**EXCERPT TO READ**
····················
In the future you can say that someone died, but please leave out the negative words and images? When you fight a war against disease you empower your enemy, but when you work at healing your life and body, positive changes are far more likely to occur.

The only thing of permanence is love.

— Bernie Siegel, M.D. Woodbridge

When others were out making money and advancing their careers, a veteran was/is someone who thought it would be best and necessary that he/she first serve our country by standing in harm’s way. A veteran is willing to preserve our way of life with his/her own life if necessary. Such individuals are extremely rare. Less than 1 percent of our country’s population serves in the military. Let us appreciate them.

— Thomas E. Jakubisyn Milford

An article by (retired Anglican Bishop) Desmond Tutu in the New Haven Register took me back to the reign of Henry VIII, the English king who, when the pope refused to annul his first marriage, was responsible for separating the English Church from papal authority and illustrated his lack of respect for life by executing a couple of his wives.
····················
**PARTS OF THE EXERCISE**
A - In the letters to the editor, what share of the country's population is said to serve in the military?
B - List every person mentioned by name in the letters to the editor.
C - Write the next part of the letters to the editor, continuing from the sentence about Henry VIII.

**INFORMATION PROVIDED**
····················
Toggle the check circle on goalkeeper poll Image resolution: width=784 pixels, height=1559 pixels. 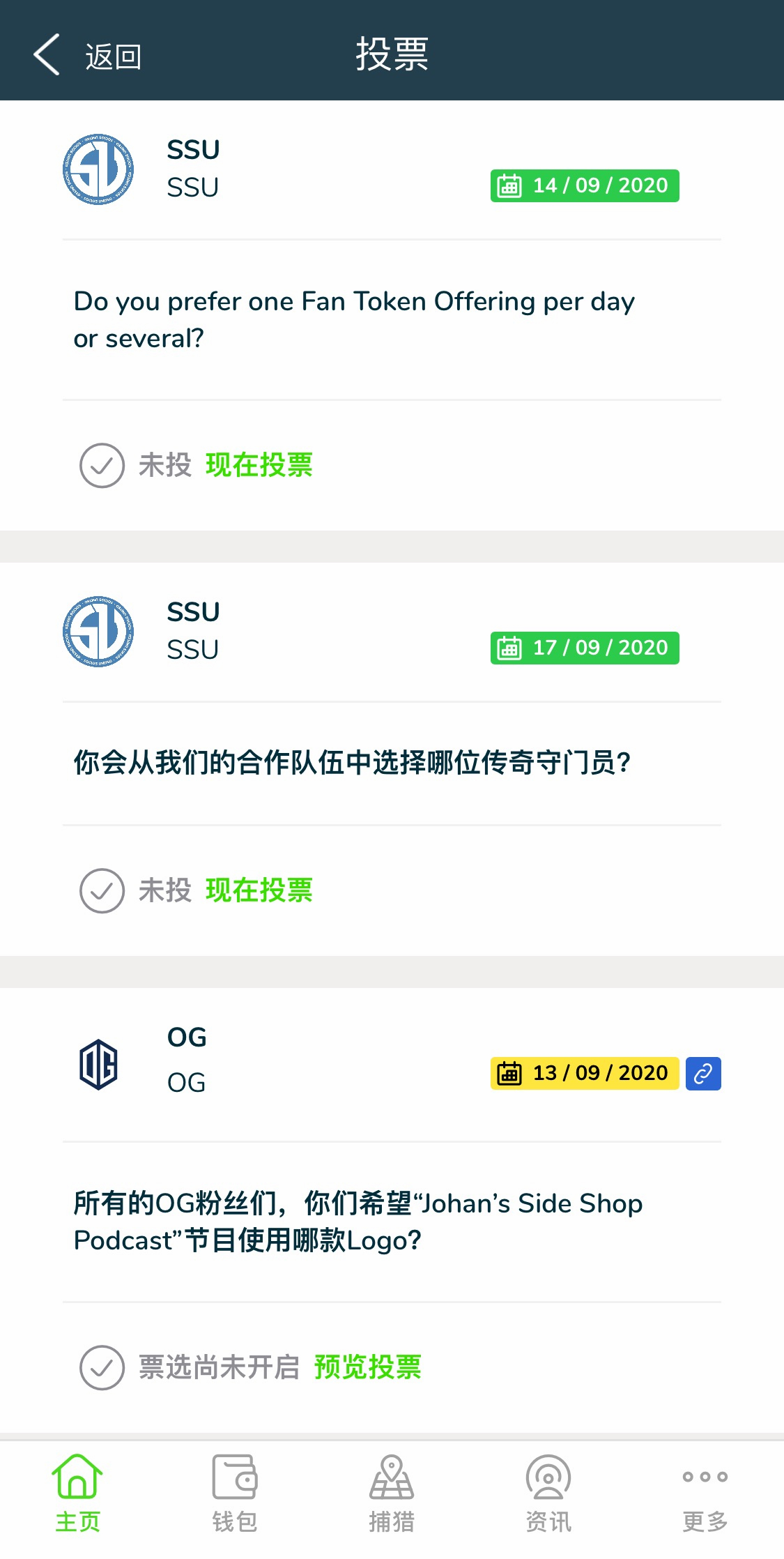(x=102, y=891)
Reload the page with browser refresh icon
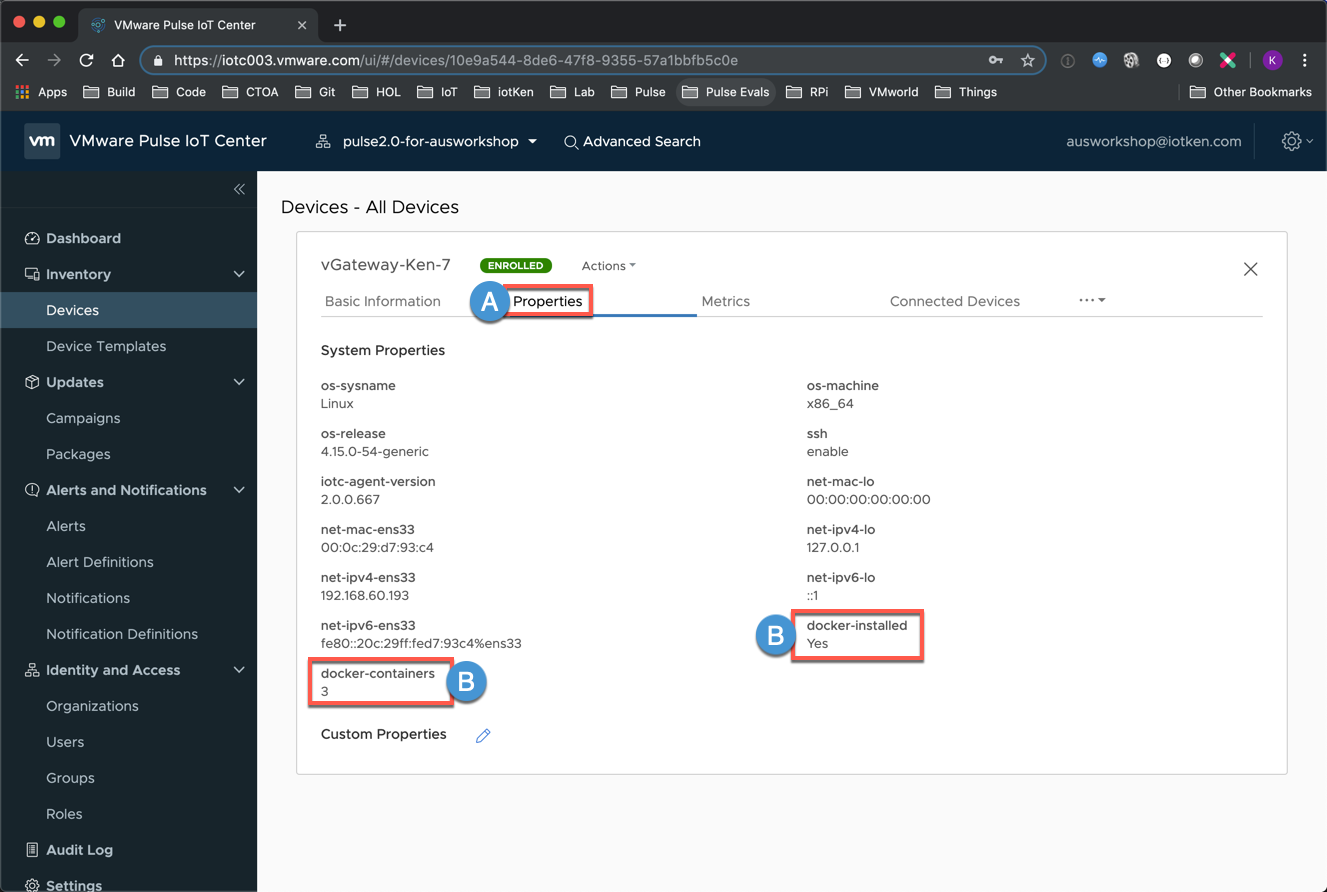Image resolution: width=1327 pixels, height=892 pixels. [x=86, y=60]

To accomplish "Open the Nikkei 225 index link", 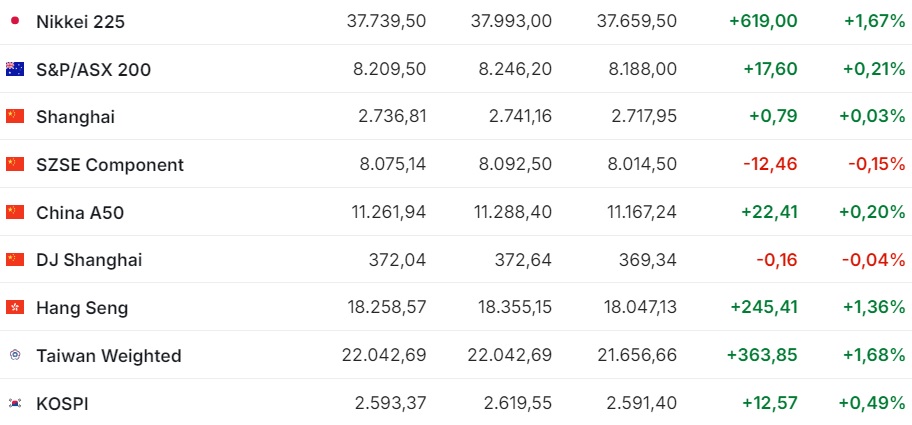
····················
**REPLIES**
A - Less than 1 percent.

B - Bernie Siegel, Thomas E. Jakubisyn, Desmond Tutu, Henry VIII

C -
This lack of respect for life extended to many others.

Tutu’s article reminds me of the same lack of respect for life. He states, “By refusing dying people the right-to-die with dignity, we fail to demonstrate the compassion that lies at the heart of Christian values.”

That’s all he has to say about the “heart of Christian values”? This man of the cloth appears to have forgotten the compassion found in Psalm 23, which reminds us “Though I walk in the valley of the shadow of death, I fear no evil, for thou art with me, thy rod and thy staff comfort me.”

Tutu does not mention the benefits of hospice care and only touches on the subject of palliative care.

Tutu’s comments on respect for life, or lack thereof, takes us back 500 years to the time of Henry VIII. Both men made mistakes that should not be used as reasons to throw away life. Tutu states that he would “welcome anyone who has the courage to say, as a Christian, that we should give dying people the right to leave this world with dignity.” I hope Tutu will join me, as a Christian, when I say that God gives life and it is not up to us to decide when the end of life comes, that, too, is up to God.

— Carol Schneider Milford

Yes, I know the election is over and a new president was elected.

I should move on, allow the system to work. I’ve heard repeatedly that we need to work together, give President-elect Donald Trump a chance.

I’m trying so hard to believe the system can and will work, but fright and sadness prevails over me.

My mind keeps wandering to Hillary Clinton. What will become of her. A horrible sadness comes over me.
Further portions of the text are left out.